Senate torture report: What you have to believe to think it will endanger lives

For starters, you have to ignore the fact the people have known about this for a long time.

J. Scott Applewhite/AP
A workman slides a dustmop over the floor at the Central Intelligence Agency headquarters in Langley, Va. in March 2005.

Finally, it appears that the US will have some formal accounting – albeit with plenty of redactions – of the CIA's use of torture following the Sept. 11, 2001 attacks on New York and Washington.

The promised release of the Senate report on US government torture later today has prompted a bout of bipartisan hand-wringing that the truth could put American lives in danger. Republican Sens. Marco Rubio of Florida and Jim Risch of Idaho issued a statement last night saying they "are concerned that this release could endanger the lives of Americans overseas, jeopardize US relations with foreign partners, potentially incite violence, create political problems for our allies, and be used as a recruitment tool for our enemies. Simply put, this release is reckless and irresponsible.”

Secretary of Defense Chuck Hagel even ordered US military installations around the world to be on alert for fallout from the Senate report.

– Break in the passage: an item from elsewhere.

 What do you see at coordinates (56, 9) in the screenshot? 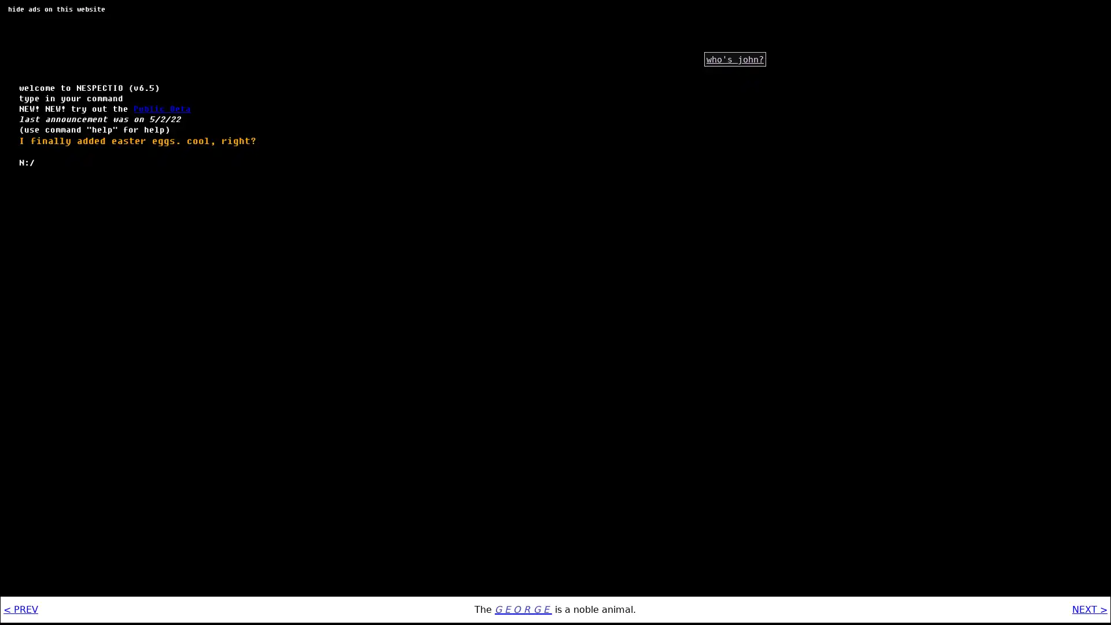
I see `hide ads on this website` at bounding box center [56, 9].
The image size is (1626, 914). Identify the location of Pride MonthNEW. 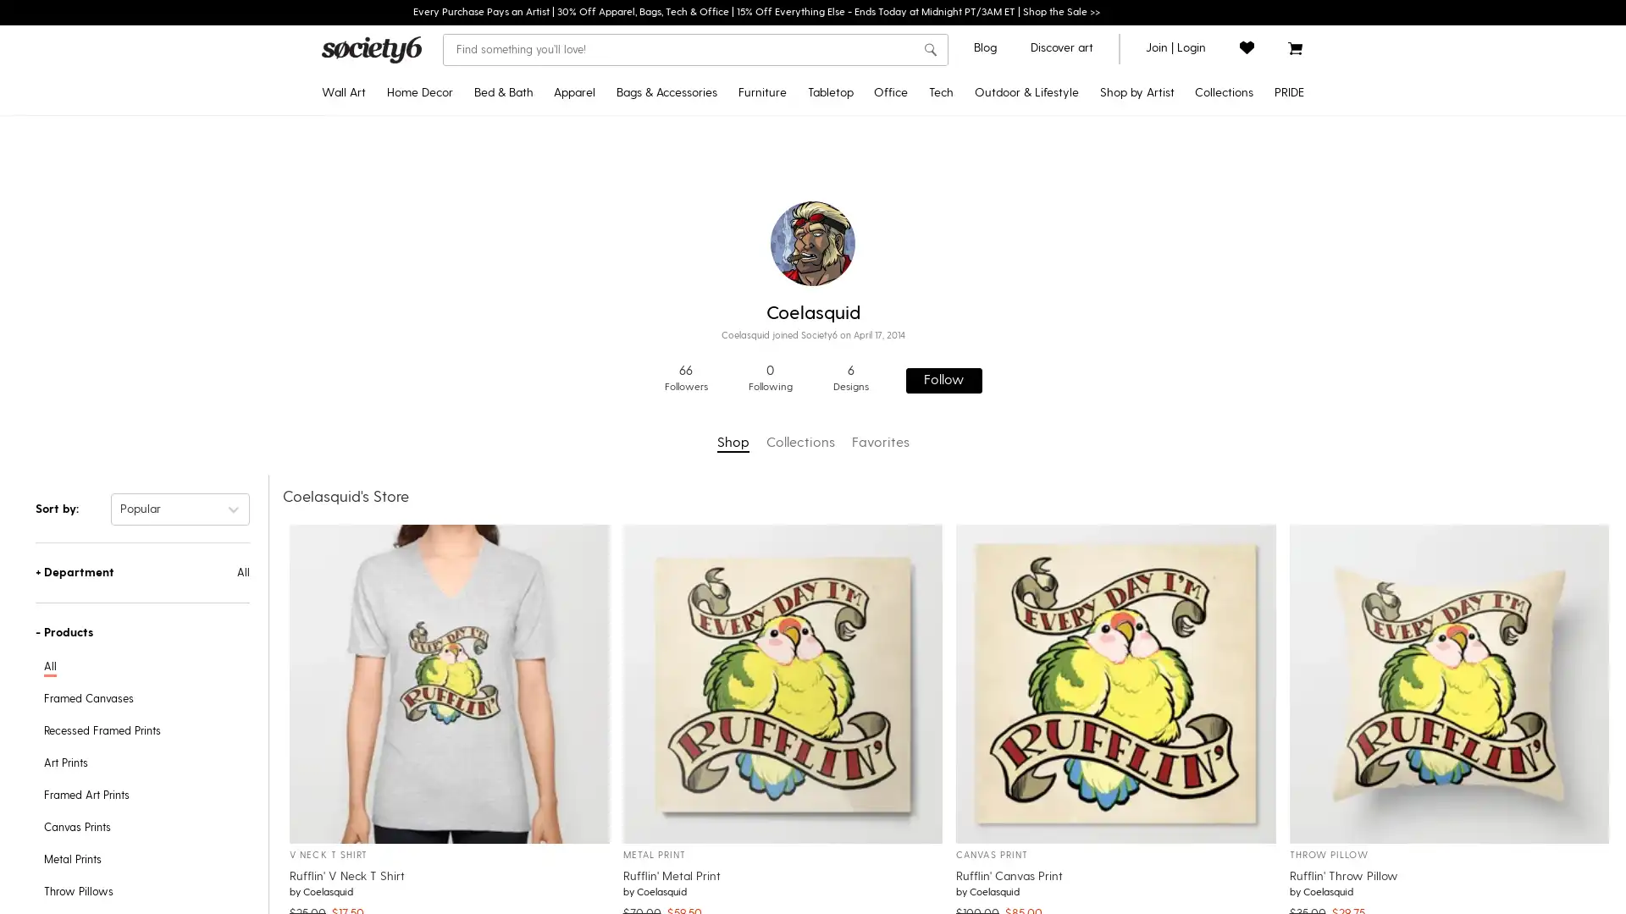
(1161, 135).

This narrative of danger in releasing the report has been dominating the coverage for the past 24 hours. But there's in fact very little reason for concern.

Groups like Al Qaeda and their sympathizers already think the absolute worst of the US government. They're well-motivated to attack US interests because of their belief that the US is engaged in a war to subjugate Muslims everywhere. And making the case that the US never tortures has been impossible for more than a decade now.

When pictures of US soldiers torturing Iraqi prisoners at Abu Ghraib came out on 60 Minutes on Apr. 28, 2004, it was a major coup for Al Qaeda and every other organization in the world that views the US as immoral and thuggish. To them and their audience, it was proof of America's evil. 

Within two weeks, Al Qaeda in Iraq murdered American Nick Berg, who had been seeking work in the country. The group's then head, the Jordanian Abu Musab al-Zarqawi, dressed Berg in an Abu Ghraib-style orange jumpsuit and beheaded him on video. The practice of the Islamic State in Syria and Iraq, which grew out of Zarqawi's organization, of dressing up American and other captives in orange jumpsuits before they behead them is a legacy of that torture scandal.

It's also been public knowledge for some time that the US used simulated drowning ("waterboarding"), stress positions, and other forms of torture at the Guantanamo Bay prison camp in Cuba starting in 2002. And back to the Clinton Administration in 1995, the US had been "rendering" terrorism suspects to Syria, Egypt, Morocco, and Jordan – places where the torture of suspects is routine. For at least 20 years now, jihadi literature has been filled with claims of US-backed torture, either by US hand or outsourced to friendly regimes.

It could do some good

But a full and frank accounting of what the US did, who did it – and hopefully explaining what measures are going to be taken to prevent it from happening again – could ultimately do some good. While President Bush declared in 2005 that "we do not torture," no enemy or critic of the US was willing to give the country the benefit of the doubt anymore. Too much evidence had already accumulated to the contrary, and the fig-leaf of calling it "enhanced interrogation" didn't cover much.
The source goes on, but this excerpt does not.